▸ WORK ORDER: Below are records; from the line containing "This screenshot has height=474, width=864." through the very last line, output each line exactly. No pictures.

▸ DATA:
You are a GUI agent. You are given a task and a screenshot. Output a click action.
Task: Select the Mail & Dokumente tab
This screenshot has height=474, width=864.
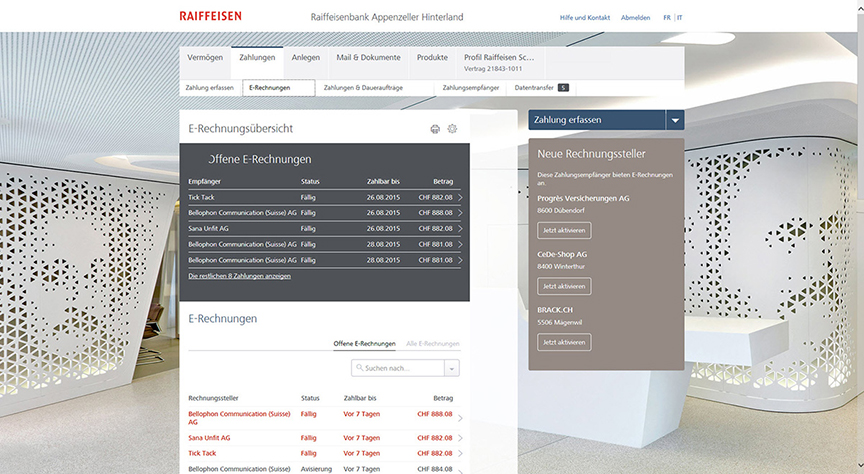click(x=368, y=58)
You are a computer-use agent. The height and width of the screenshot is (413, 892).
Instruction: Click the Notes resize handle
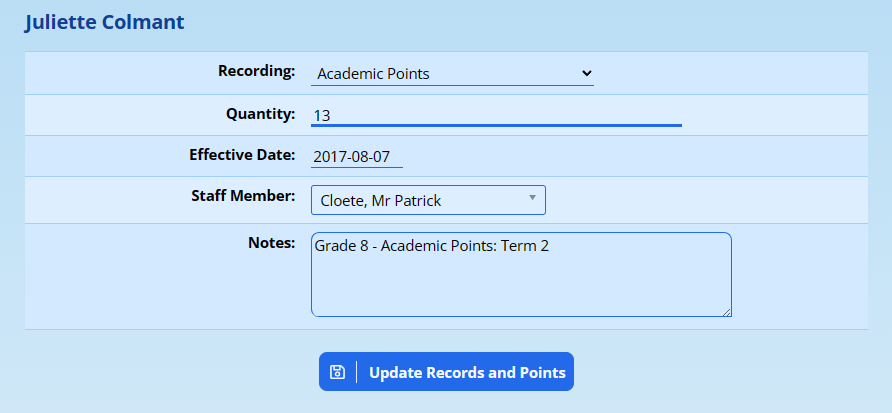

▸ EXERCISE RESPONSE:
This screenshot has height=474, width=864.
click(x=368, y=58)
You are a computer-use agent. The height and width of the screenshot is (413, 892).
Instruction: Click the Notes resize handle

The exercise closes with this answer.